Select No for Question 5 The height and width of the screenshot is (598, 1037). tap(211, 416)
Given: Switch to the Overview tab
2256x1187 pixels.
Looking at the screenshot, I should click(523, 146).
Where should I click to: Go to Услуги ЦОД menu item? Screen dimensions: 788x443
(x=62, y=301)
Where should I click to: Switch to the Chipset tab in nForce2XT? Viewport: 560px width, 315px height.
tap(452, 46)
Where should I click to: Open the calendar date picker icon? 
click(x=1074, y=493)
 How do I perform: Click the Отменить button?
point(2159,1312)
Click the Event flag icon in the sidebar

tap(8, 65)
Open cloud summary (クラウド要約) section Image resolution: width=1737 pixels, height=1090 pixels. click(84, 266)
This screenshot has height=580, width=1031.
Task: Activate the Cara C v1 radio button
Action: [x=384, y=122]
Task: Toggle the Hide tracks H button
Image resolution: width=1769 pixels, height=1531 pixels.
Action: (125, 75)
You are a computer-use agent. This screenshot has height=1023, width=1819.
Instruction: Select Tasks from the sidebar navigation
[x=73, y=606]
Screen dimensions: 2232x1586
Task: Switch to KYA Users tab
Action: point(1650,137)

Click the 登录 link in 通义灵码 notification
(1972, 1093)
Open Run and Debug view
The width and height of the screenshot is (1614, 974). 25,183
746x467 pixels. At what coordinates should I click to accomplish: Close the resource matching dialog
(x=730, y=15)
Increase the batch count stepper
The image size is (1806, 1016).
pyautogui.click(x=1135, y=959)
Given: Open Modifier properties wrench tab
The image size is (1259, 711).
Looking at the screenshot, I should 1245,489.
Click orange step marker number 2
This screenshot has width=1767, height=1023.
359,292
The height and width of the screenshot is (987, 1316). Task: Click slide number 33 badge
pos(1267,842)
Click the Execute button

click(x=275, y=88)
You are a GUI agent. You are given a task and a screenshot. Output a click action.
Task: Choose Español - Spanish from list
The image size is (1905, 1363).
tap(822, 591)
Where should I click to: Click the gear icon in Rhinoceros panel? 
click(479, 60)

▬▬▬

- [ABOUT THIS TASK] Output exactly the lines of the data that run from the one containing "This screenshot has width=1767, height=1023." to the very last line, and no others.

- [TASK ANSWER]
This screenshot has width=1767, height=1023.
359,292
The height and width of the screenshot is (987, 1316). Task: Click slide number 33 badge
pos(1267,842)
Click the Execute button

click(x=275, y=88)
You are a GUI agent. You are given a task and a screenshot. Output a click action.
Task: Choose Español - Spanish from list
The image size is (1905, 1363).
tap(822, 591)
Where should I click to: Click the gear icon in Rhinoceros panel? 
click(479, 60)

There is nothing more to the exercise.